Basta ricordare, per dare la dimensione e il savoir-faire di questa mafia, che i capi fondatori di questa creatura strana che si chiama oggi Al Qaida nel Maghreb Islamico (quella AQMI con la quale si gargarizzano ormai i media internazionali per spiegare tutto e il contrario di tutto nel Sahel), Hassan Hettab e Abdelrezaq El-Para, altro non sono che ufficiali delle tremende truppe speciali dell'esercito algerino e del DRS.
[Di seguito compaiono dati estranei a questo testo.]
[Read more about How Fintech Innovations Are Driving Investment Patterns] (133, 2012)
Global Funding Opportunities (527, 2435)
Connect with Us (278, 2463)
Nel 1999, sotto la pressione della comunità internazionale (USA in testa) i generali accettano di condividere il potere con Abdelaziz Bouteflica. L'uomo appare dal nulla e vince elezioni cucite su misura con la benedizione dell'ONU, della comunità europea, della Lega Araba e, ovviamente, degli Stati Uniti. Poco a poco “Boutef”, come lo chiama la satira algerina, rafforza il proprio potere e spinge, uno dopo l'altro i generali degli anni '90 ad andare in pensione.

Nel 2004, dopo aver fatto tutto per impedire la rielezione di Boutefika per il suo secondo mandato, Lamari riconosce la sconfitta e depone le dimissioni da capo di Stato Maggiore e si ritira dalla vita politica e militare.

Ma nonostante fosse in pensione, l'ex Generale è rimasto molto potente. Durante la sua carriera ha accumulato delle ricchezze colossali e, operando tramite una schiera di “industriali” prestanome, ha ottenuto il controllo di vasti reparti dell'economia nazionale.

La morte del Generale ha risvegliato le vecchie polemiche dell'epoca della guerra. I forum sono intasati di commenti opposti tra chi lo considera un eroe perché avrebbe salvato l'Algeria dal pericolo integralista e chi lo considera un criminale di guerra.

Io, ricordando le parole della mia vecchia nonna, mi sono detto: in fin dei conti la morte è l'unica giustizia in questa vita. Non si fa corrompere dai ricchi e non si fa intimorire dai potenti. Nessuno furbo è riuscito a scapparne e nessun seduttore è riuscito ad intenerirla. Prima o poi “taferrat” spazza via tutti.